Opportunity for Americans: Israeli Luxury Home Market: Turning Normal?

Israeli real estate market has been in an upmarket phase for over two decades. Luxury homes and apartments were the engine that drove building and architecture fields into a strong and growing market segment. Luxury construction has even become a vital export segment. Israeli architects and builders are exporting construction services due to their luxury construction experience. Finally, luxury construction has been a key Israeli success story, to the point, of attracting investors and individuals to buy homes in Israel, bringing in dollars and euros. With all that, it seems like the luxury propery party is over, or at least taking a rest. Luxury apartments in the Tel Aviv area are not selling in 2012 as fast as they did earlier. Also, high visibility projects with very high price units (above 100 million shekel per property, about $50 million) are also sitting without much interest. (where are Ellison, Brofman, and Adelman when you need them?) 

The first question to ask is: “did builders reached the peak of luxury and price?” If a 200 million shekel penthouse does not sell, it does not mean that a 20 million shekel unit just two floors down will not sell. Another question: “is the luxury property market saturated?” But sales are not totally dead, just not keeping up with construction output. Whatever the answers, everyone is worried about possible collapse of prices, similar to the US and Europe.
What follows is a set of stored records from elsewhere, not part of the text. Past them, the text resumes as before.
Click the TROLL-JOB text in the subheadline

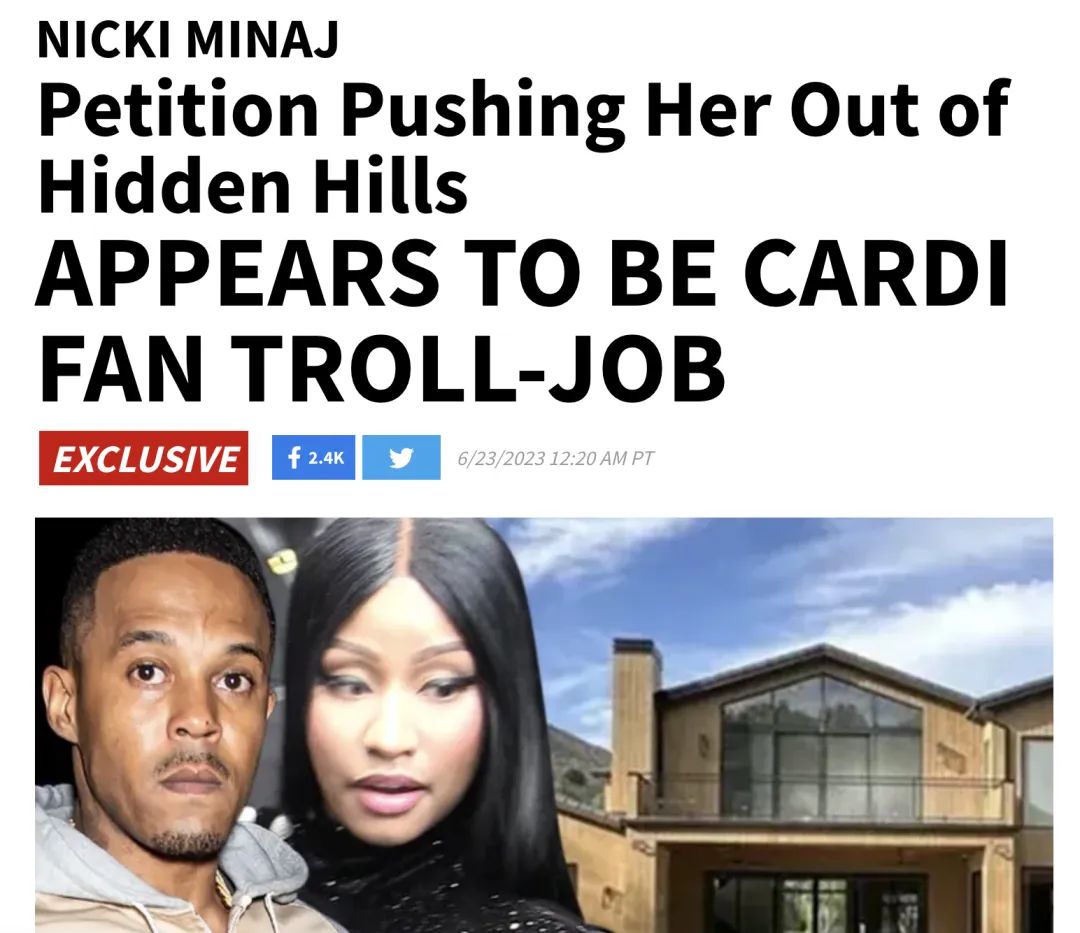click(477, 368)
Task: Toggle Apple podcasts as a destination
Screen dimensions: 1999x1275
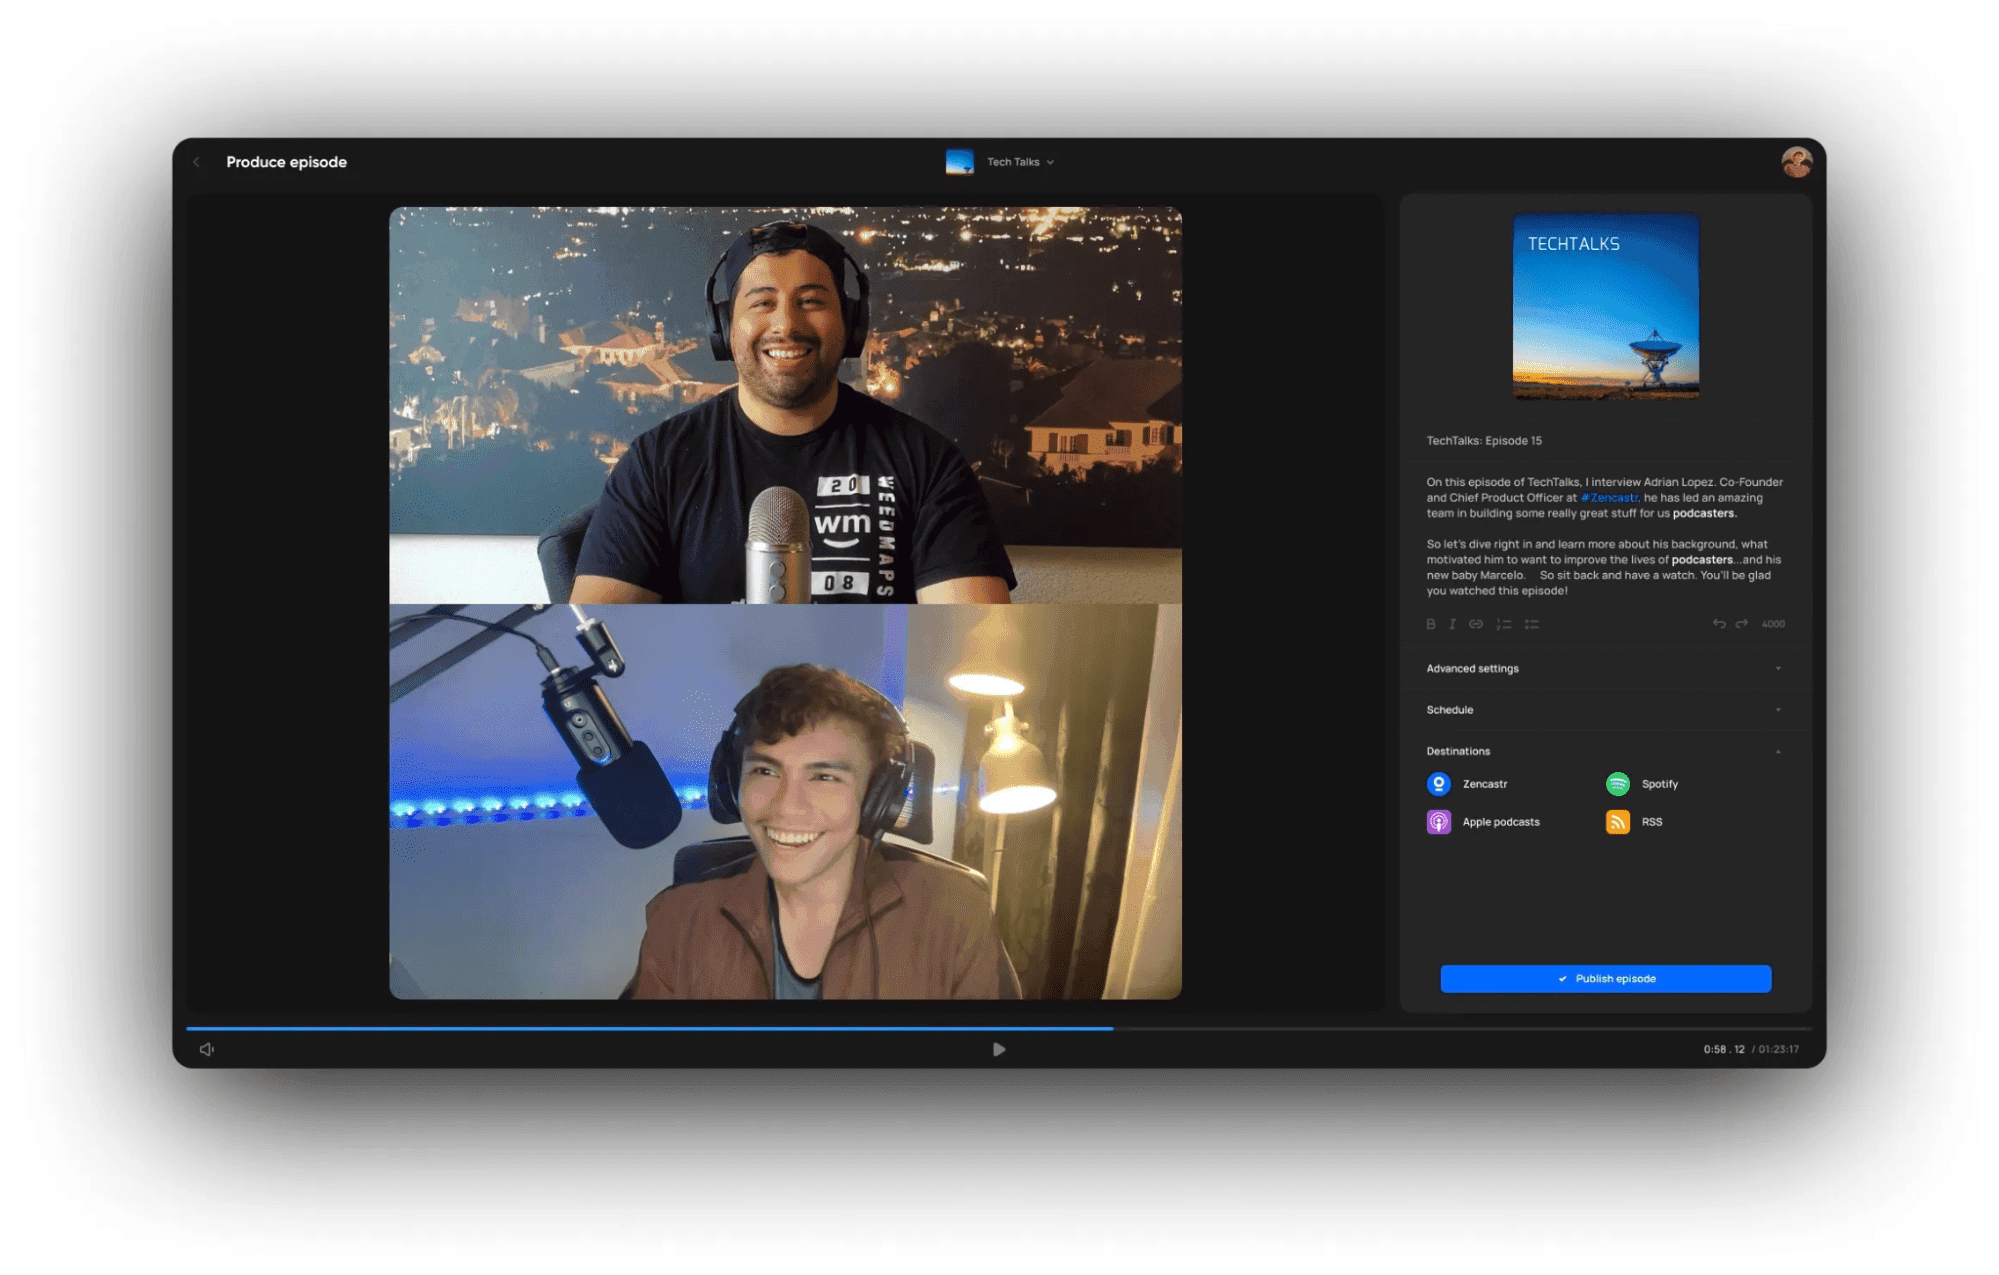Action: click(x=1439, y=822)
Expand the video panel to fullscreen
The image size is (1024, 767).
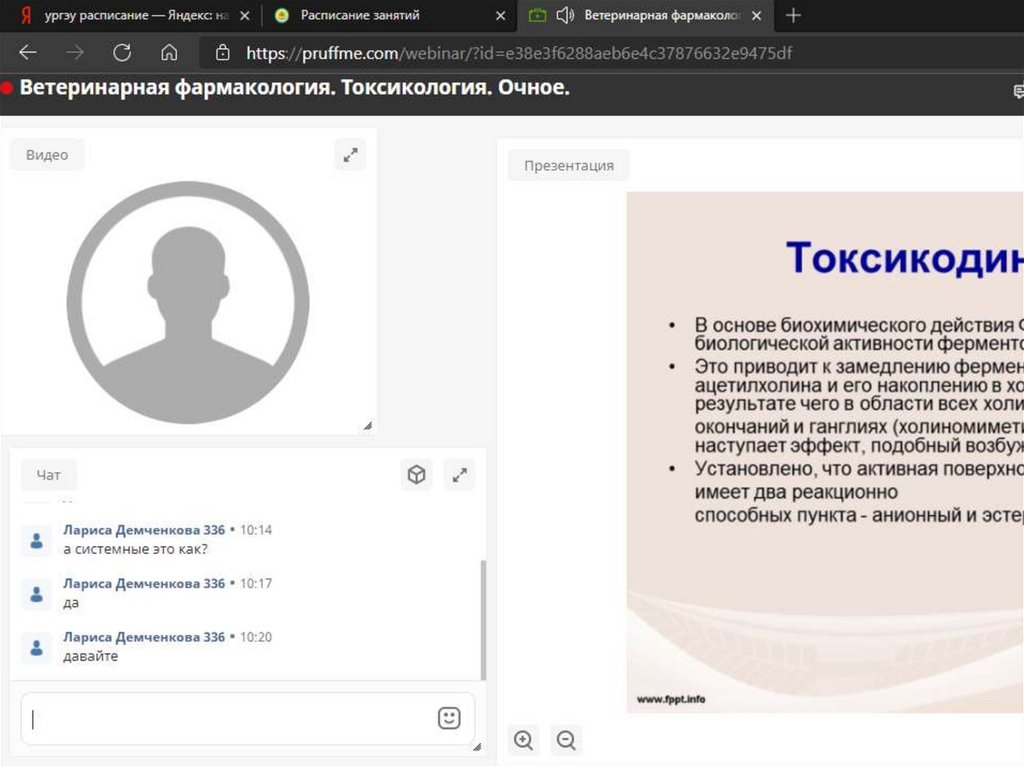coord(350,155)
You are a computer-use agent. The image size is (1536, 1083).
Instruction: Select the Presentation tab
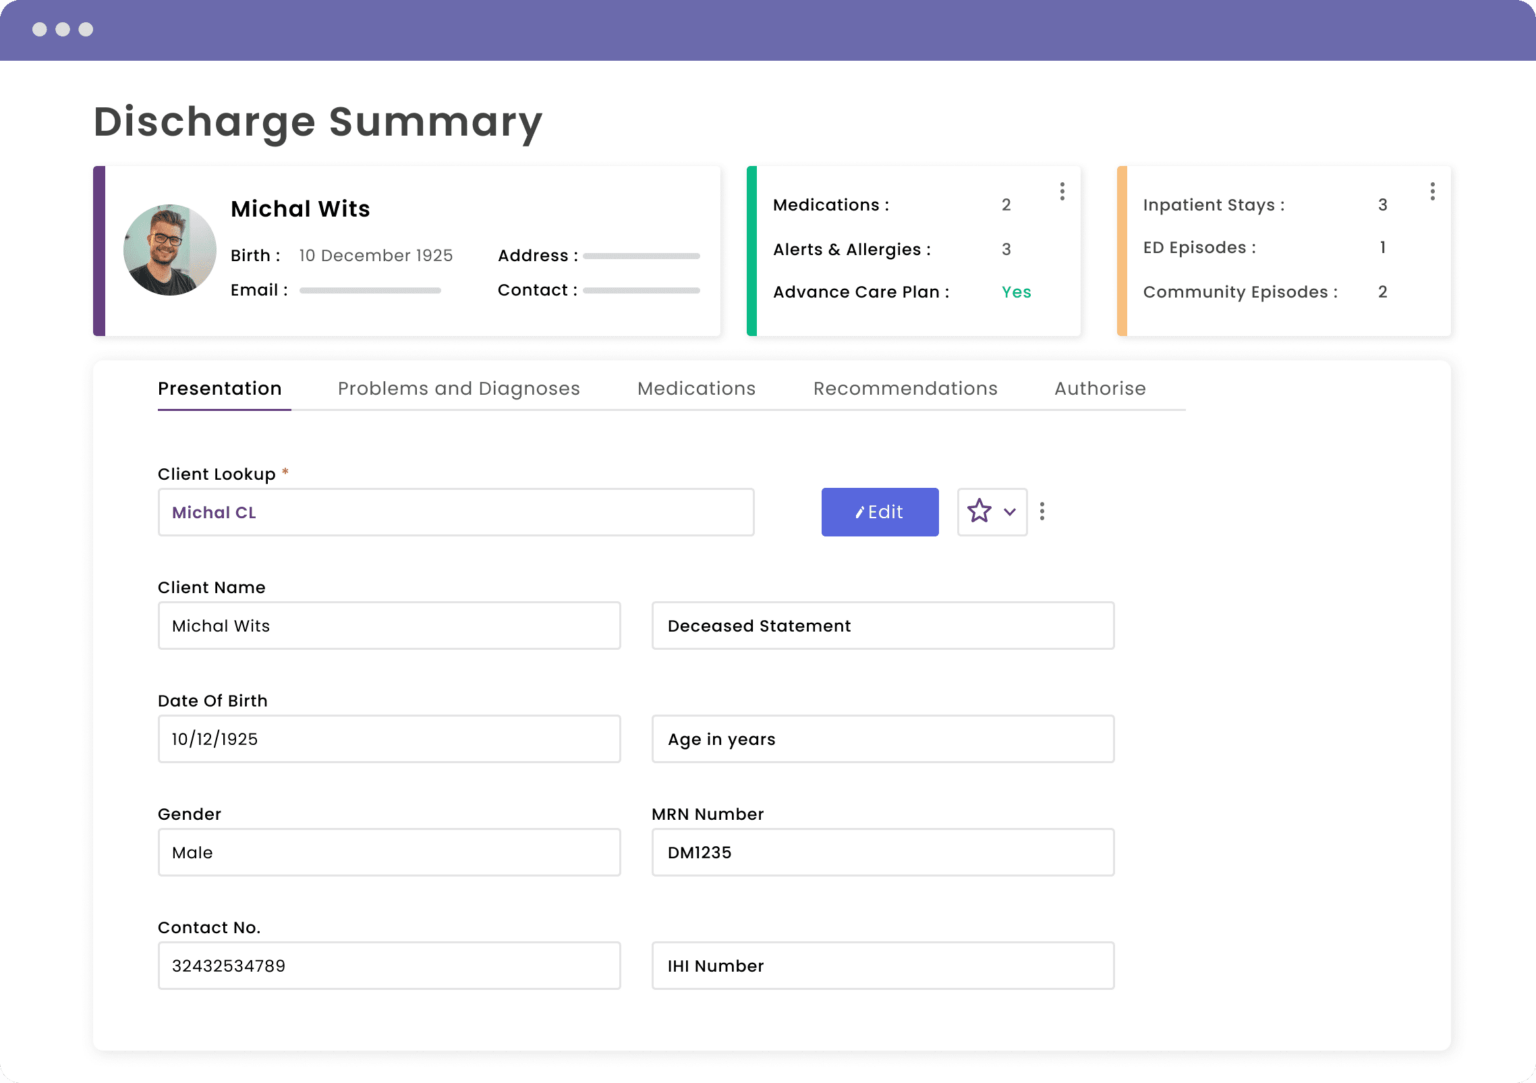[x=220, y=388]
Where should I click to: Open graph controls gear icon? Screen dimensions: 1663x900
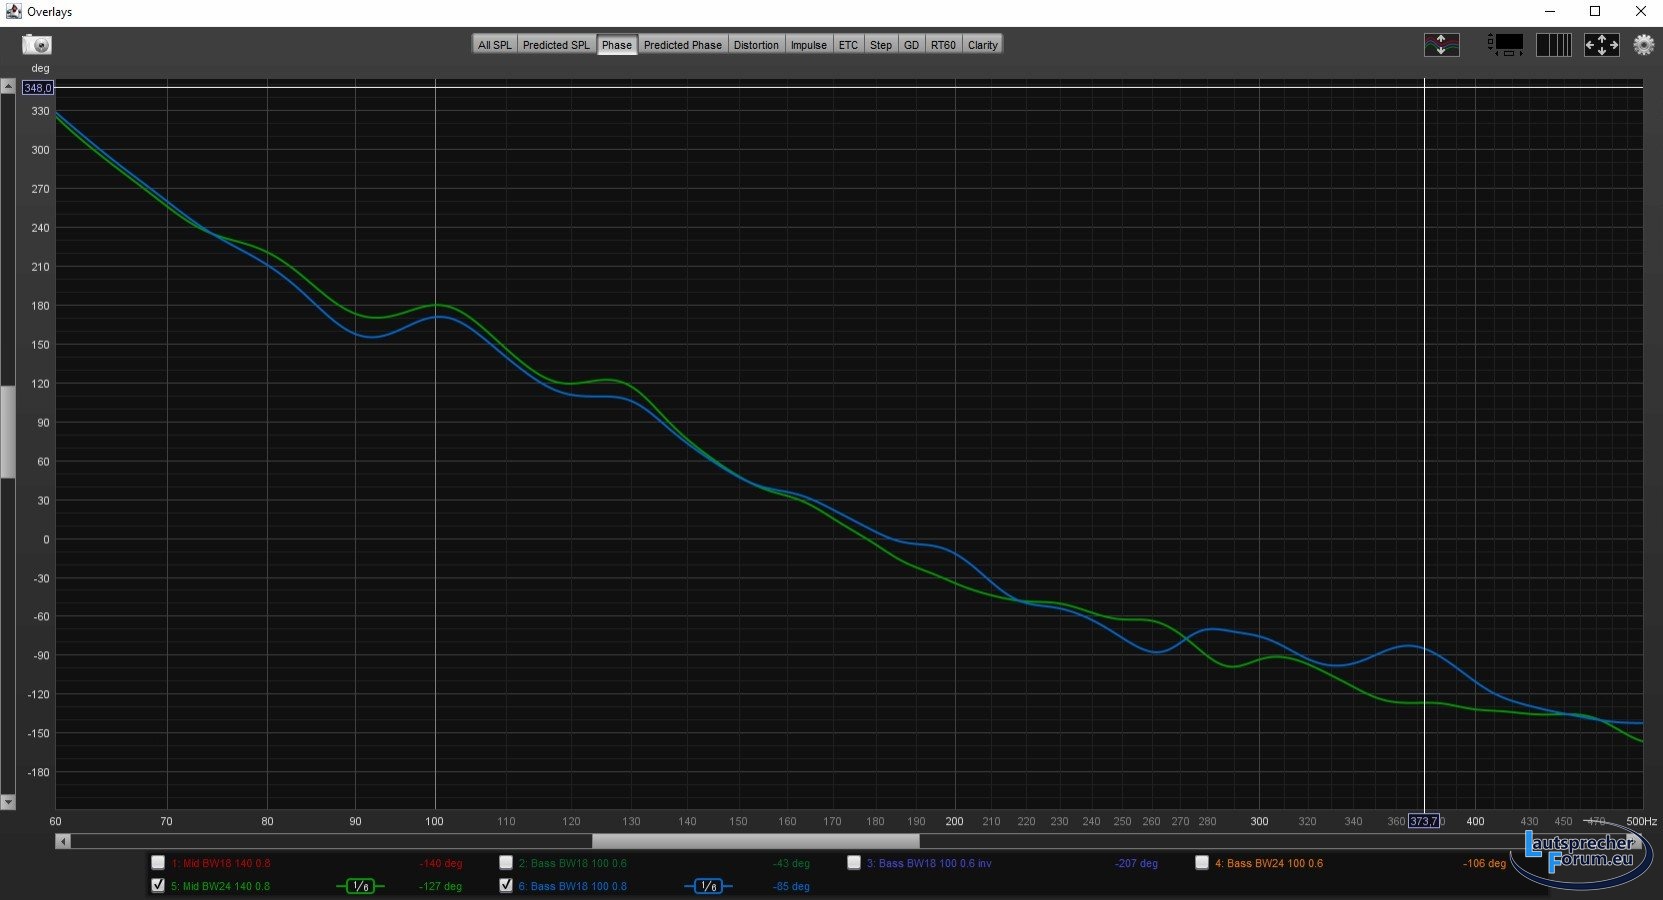(1643, 45)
The Israeli real estate market is not driven by speculation and is less leveraged than other markets. For the most part, large inventory is not sitting around empty (like in other markets.) Finally, the amount of defaults by individuals and more important by builders and investors, is not increasing at an alarming rate. More important, banks are not suffering (and closing) as in other countries. Obviously, some architects and builders have invested and are leveraged heavily. They are stuck and are sometimes forced to re-negotiate their credit terms with investors and banks. What we see so far, is simply people “sitting” on their properties. When a building is not selling, prices are reduced by only a few percentage points (3% to 10%), or attractive incentives are offered.
Just to get a feel, here are a few developments we see. Buildings in construction, within a year of finish are offering 20% down payment and the rest at delivery. This is a new development in our market, where full payment was usually required six months before a building is finished. One project in Ramat Gan has stopped interior finish work and is selling “4 walls and sand floor” at 500,000 shekel discount. They claim an apartment can be finished for as little as 200,000 shekels. Would luxury apartment buyers or investors want to manage final construction on their own? (see, Globes article: Israel's Luxury home market stagnating: http://www.globes.co.il/serveen/globes/docview.asp?did=1000853188&fid=2167 ) Finally, finished apartments, especially in larger developments, are being offered in “sales fairs”. Some are targeted at specific segments like government workers, young families, or independent workers. Targeted marketing seem to go with some financing deal the government or a bank has to offer.